The objective behind the proposed increase (the first since 2004) is twofold: (1) to ensure that FLSA overtime protections are fully implemented, and (2) to simplify the identification of nonexempt employees.

The proposed increase to the federal minimum salary basis, which acts as a floor to state minimum wage requirements, will now eclipse the California minimum salary basis. In California, the current annual salary minimum is twice minimum wage ($9.00 per hour), or $37,440. Minimum wage in California will increase from to $10.00 per hour effective January 1, 2016, which will raise the salary basis to $41,600. State legislators have passed a bill proposing to raise the minimum wage to $11.00 per hour on January 1, 2016 and again to $13.00 per hour on January 1, 2017,[i] but it is unclear whether the Governor will sign the bill.[ii] If that proposed bill goes into effect, it would raise the salary minimum to $45,760 in 2016 and $54,080 in 2017.

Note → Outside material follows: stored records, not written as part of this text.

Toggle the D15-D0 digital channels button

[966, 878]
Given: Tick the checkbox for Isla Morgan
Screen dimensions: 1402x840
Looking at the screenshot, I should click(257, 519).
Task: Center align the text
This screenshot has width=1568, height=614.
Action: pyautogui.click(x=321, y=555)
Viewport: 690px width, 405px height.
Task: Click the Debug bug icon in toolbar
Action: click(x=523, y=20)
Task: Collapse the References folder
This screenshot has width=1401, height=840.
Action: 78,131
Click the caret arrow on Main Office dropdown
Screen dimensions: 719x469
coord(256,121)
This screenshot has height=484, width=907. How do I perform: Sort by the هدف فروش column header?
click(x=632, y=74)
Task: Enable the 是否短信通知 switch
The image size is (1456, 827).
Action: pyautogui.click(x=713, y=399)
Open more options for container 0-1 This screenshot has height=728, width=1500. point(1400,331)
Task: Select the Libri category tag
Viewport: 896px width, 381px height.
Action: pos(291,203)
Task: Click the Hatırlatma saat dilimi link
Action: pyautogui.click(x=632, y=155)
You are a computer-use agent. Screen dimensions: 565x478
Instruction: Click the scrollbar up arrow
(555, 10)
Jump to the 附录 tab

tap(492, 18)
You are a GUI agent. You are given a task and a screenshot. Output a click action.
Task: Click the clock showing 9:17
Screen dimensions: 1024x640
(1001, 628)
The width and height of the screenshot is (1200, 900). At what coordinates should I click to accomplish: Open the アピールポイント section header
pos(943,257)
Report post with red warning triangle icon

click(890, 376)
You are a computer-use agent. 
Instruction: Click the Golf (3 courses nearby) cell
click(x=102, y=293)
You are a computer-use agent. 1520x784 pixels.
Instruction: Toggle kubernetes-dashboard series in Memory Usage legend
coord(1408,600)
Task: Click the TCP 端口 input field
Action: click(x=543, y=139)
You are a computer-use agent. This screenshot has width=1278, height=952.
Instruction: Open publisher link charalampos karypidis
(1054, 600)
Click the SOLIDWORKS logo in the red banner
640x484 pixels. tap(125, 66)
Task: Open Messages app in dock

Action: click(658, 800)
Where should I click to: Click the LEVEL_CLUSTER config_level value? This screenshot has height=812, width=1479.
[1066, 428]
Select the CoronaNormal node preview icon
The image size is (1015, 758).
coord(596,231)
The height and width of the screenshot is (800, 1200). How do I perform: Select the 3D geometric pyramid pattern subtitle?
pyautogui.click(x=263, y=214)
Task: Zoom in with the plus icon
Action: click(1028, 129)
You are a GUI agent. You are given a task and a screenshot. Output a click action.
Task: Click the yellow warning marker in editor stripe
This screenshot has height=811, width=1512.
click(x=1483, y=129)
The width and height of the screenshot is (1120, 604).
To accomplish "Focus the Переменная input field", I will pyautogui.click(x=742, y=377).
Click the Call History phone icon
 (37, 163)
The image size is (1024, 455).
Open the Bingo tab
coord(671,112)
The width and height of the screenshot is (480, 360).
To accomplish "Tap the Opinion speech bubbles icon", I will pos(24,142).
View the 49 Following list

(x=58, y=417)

It is estimated that approximately 420,000 workers (and their corresponding employers) in California will be affected by the proposed increase.[iii]

[i] Patrick McGreevy, California Senate Passes Bill Raising Minimum Wage to $13 From $9, L.A. Times, June 1, 2015.
[ii] Patrick McGreevy, Governor’s Finance Office Opposes Bill Raising Minimum Wage in California, L.A. Times, July 10, 2015.
[iii] Christine Mai-Duc, Obama’s New Overtime Rules: How They’d Work and Who They’d Affect, L.A. Times, June 30, 2015.